NewburyportNews.com, Newburyport, MA

January 17, 2014

The recipe for success

Under McElligott's watch, Triton wrestling team continues to excel

By Tim Lima
Sports Reporter

---- — $ID/[None]0000LightBlueBYFIELD — The Triton wrestling team continues to perform at a record-setting level three years after they won a Division 3 state championship.

Already this season, Triton had three wrestlers place in the Lowell Holiday Tournament — a school record — before finishing in first place at the Brookline Warrior Duals Tournament for the first time in program history.

The Vikings now sit at 12-4, a record that few would have imagined after a 2-2 start.

“We started out this year very inexperienced,” Triton coach Shawn McElligott said.

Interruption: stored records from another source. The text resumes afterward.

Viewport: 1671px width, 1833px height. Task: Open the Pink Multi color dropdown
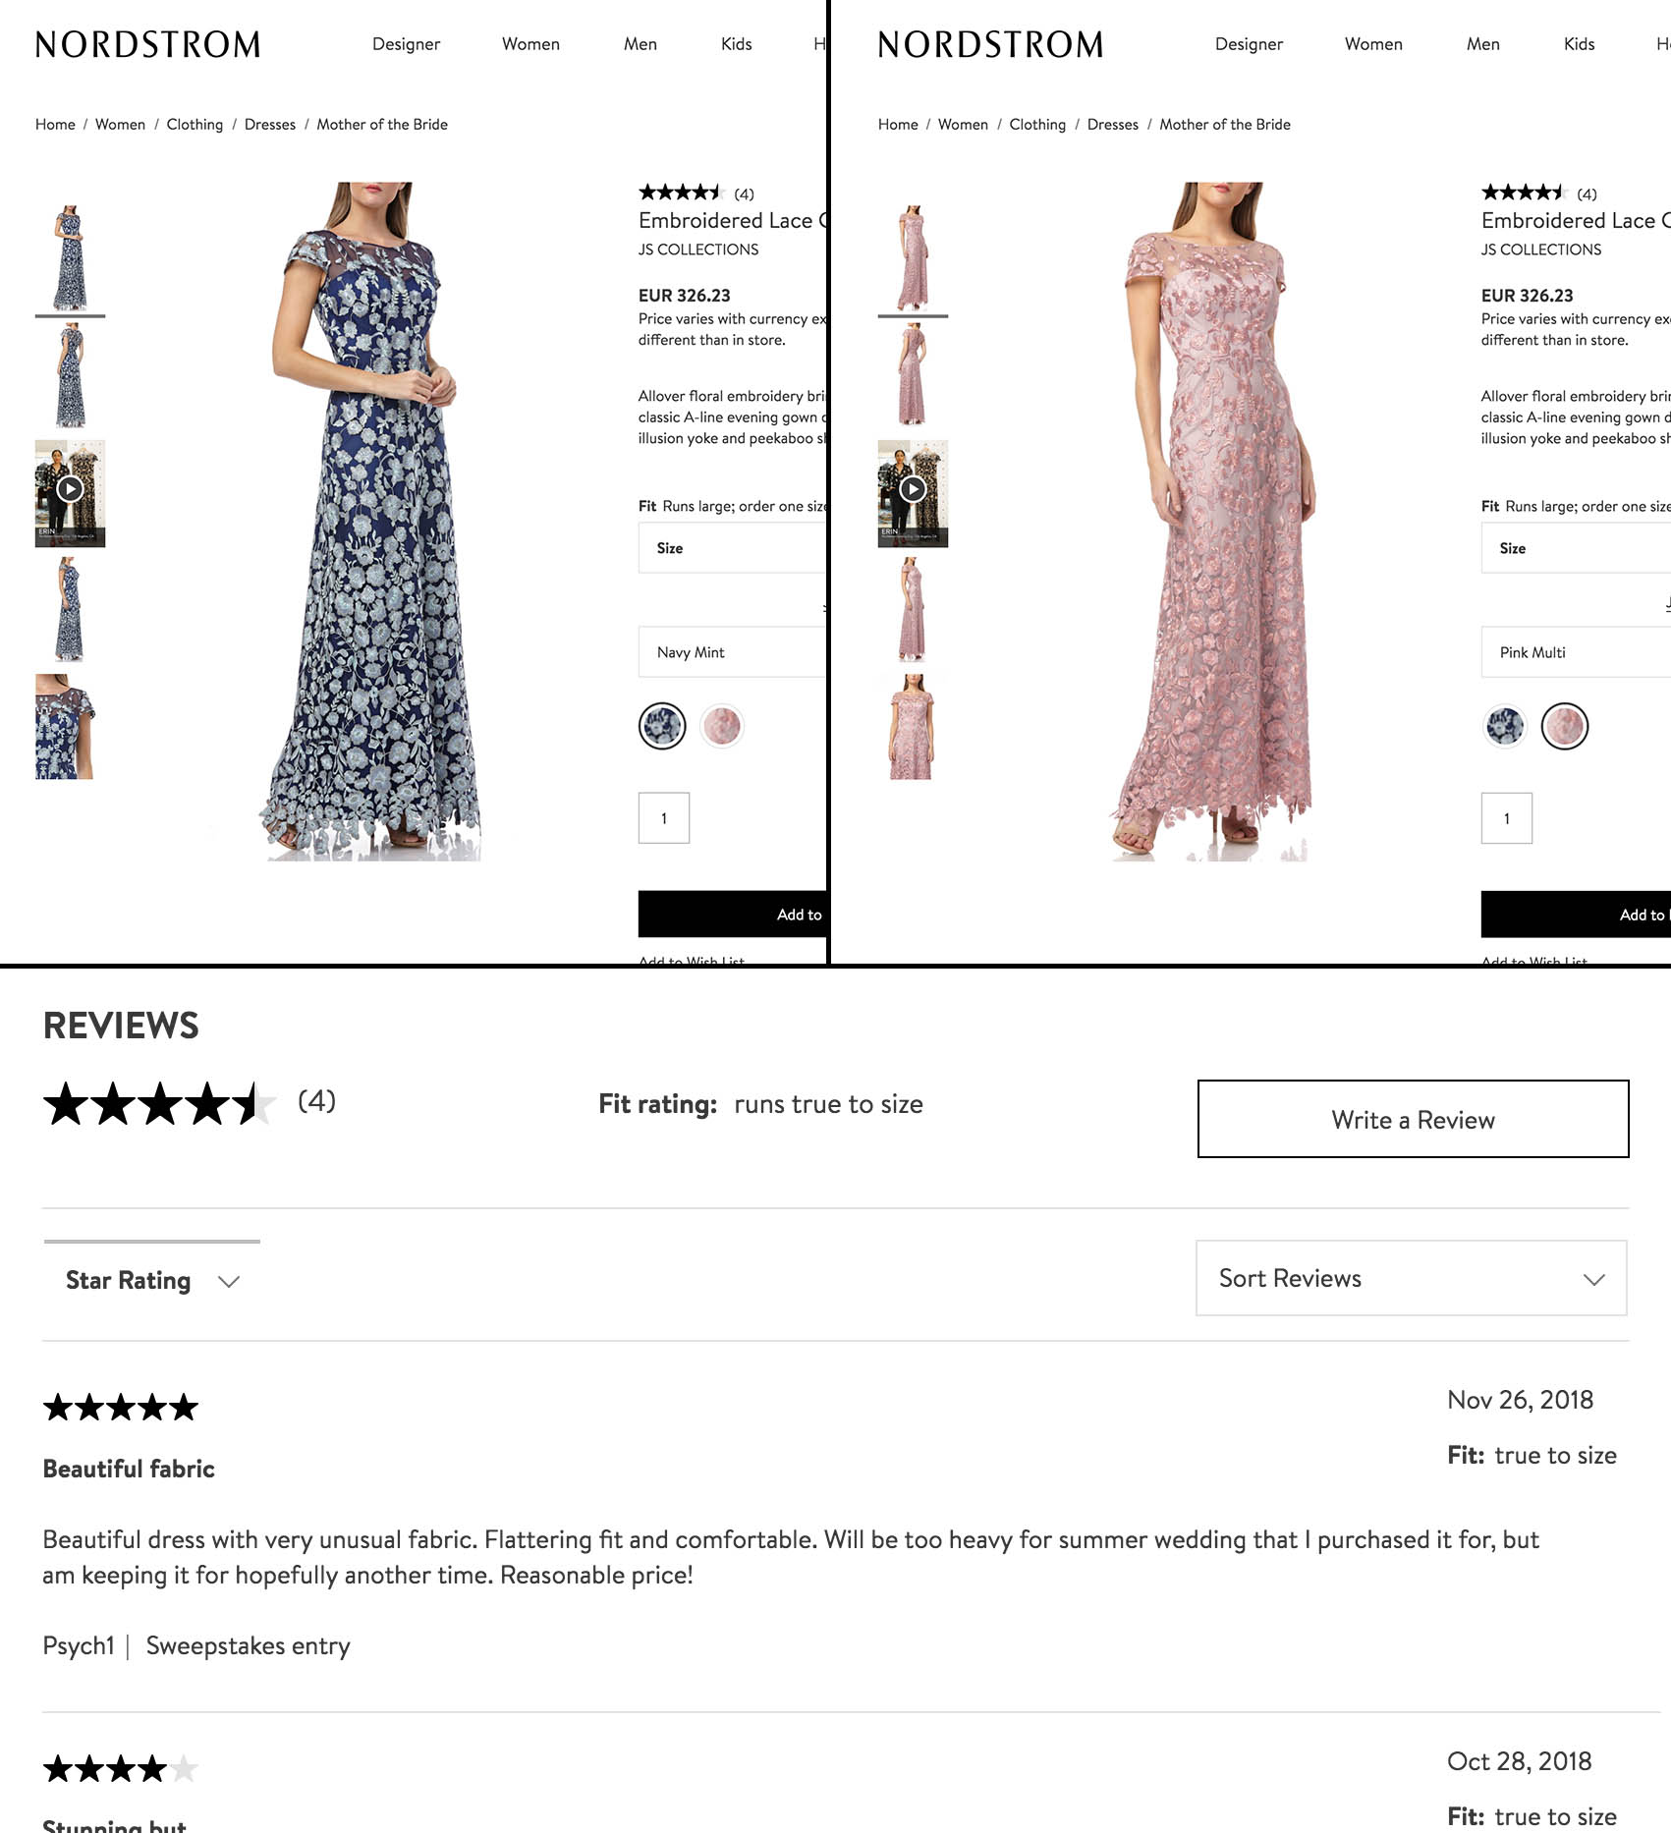(1575, 652)
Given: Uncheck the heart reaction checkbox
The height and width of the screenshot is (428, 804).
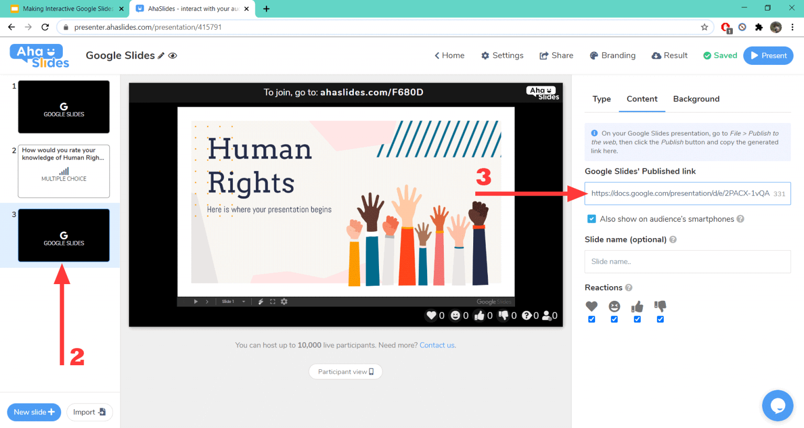Looking at the screenshot, I should (591, 319).
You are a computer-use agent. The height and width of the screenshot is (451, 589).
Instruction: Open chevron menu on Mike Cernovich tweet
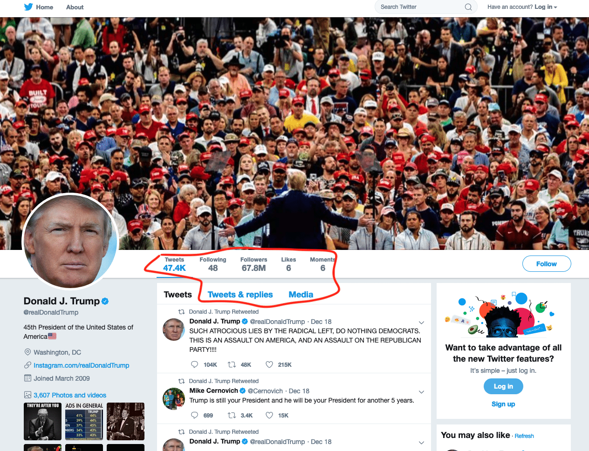pos(421,392)

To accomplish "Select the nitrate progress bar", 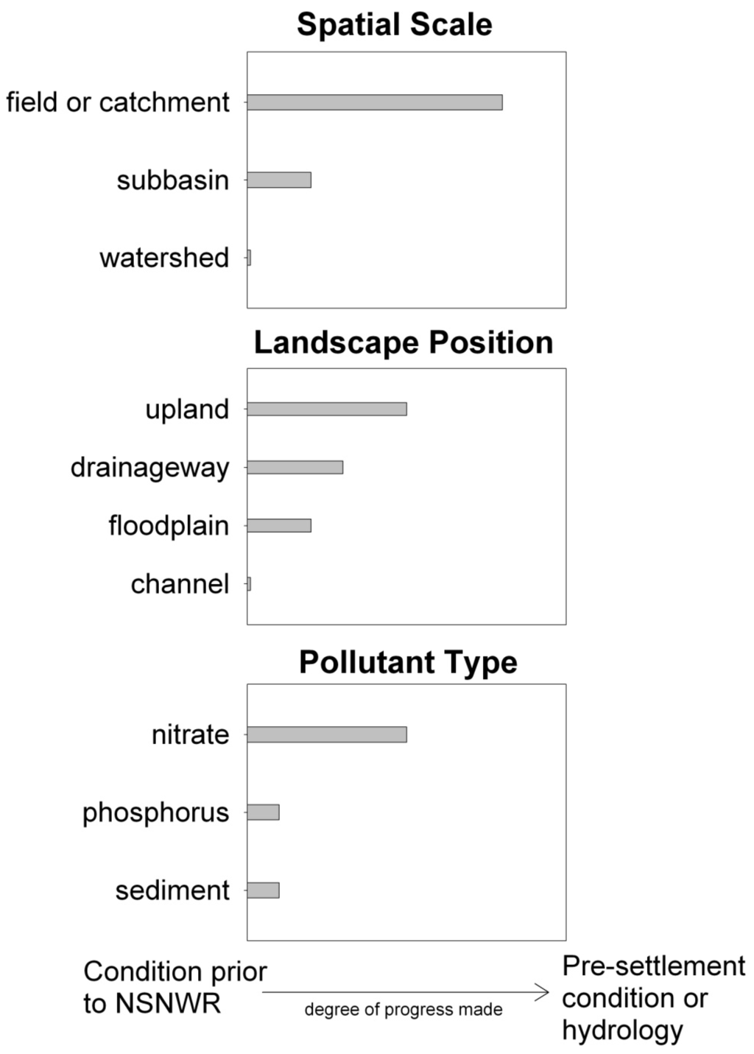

“I’d like to say I expected that we would be 12-4 at this point, but when we started I wasn’t too sure.”

Numbers are down this season for Triton’s wrestling program. Normally a team of 30 to 40 kids, the Vikings have just under 20. While a difficult feat to overcome for most programs, Triton has used it to its advantage. With a smaller team comes a tighter bond among teammates, something McElligott noticed and enjoyed from the get-go.

“These are nice kids that want to work hard and be a team,” he said.

“They don’t want to be individuals, and there are no big egos on our team. Early on in the season, I told the kids that I liked how they genuinely care about each other.”

In wrestling especially, the desire to get better is correlative to team improvement.

Each wrestler competes on an individual basis, but has an obligation to improve to help the team collectively. Where a basketball team may flourish with one star player, wrestling teams can only succeed with strong contributions from each member.

“One of the things you get from wrestling is learning a lot about yourself and self-discipline,” McElligott said. “You can’t point the finger at anyone else. You can’t say someone threw a bad pass or missed a block, because it’s all about you. If you lose, it’s nobody’s fault but your own. You learn to deal with it by realizing what happened and moving on. It’s up to you to do the work. You have to make yourself better and by doing so, you help the team out.”

McElligott’s Vikings have had a plethora of contributing parts this season, creating one very tough-to-beat sum.

Those established within the Triton program continue to get better and leave their lasting mark on the team, while newcomers are making themselves known.

Because of this, the Vikings have experienced record-setting performances in some of the year’s larger events, including this past weekend’s first-place finish at the Brookline High School Warrior Duals Tournament.

“You could see a different level in them,” McElligott said.

“They went for the takedown a little harder and didn’t make too many mistakes. They were really efficient and didn’t let up when they got their opponents on their back. They were a little louder on the bench and were more focused on what they had to do. We have been moving people around and kids have been willing to move around in weight classes to help the team.”

Moving guys around for the betterment of the team is something that is a strength of McElligott’s.

Combining a coach who knows who to move with kids who are willing to move is a recipe for success.

“(McElligott) has his paperwork straight,” senior captain Cody Nixon said. “He researches teams. He gets our lineup, even with the holes, to where we can win meets. Going in he knows where we are going to lose matches or where we need pins. He’s a mastermind in the sport of wrestling.”

Despite the successes that this season has brought for Triton, the team remains focused on improving the resume.

“We just have to be the best we can be,” Nixon said.

“We have to go on the mat and leave it all out there. As a captain, I want every individual on our team to go out and wrestle as hard as they possibly can for six minutes.”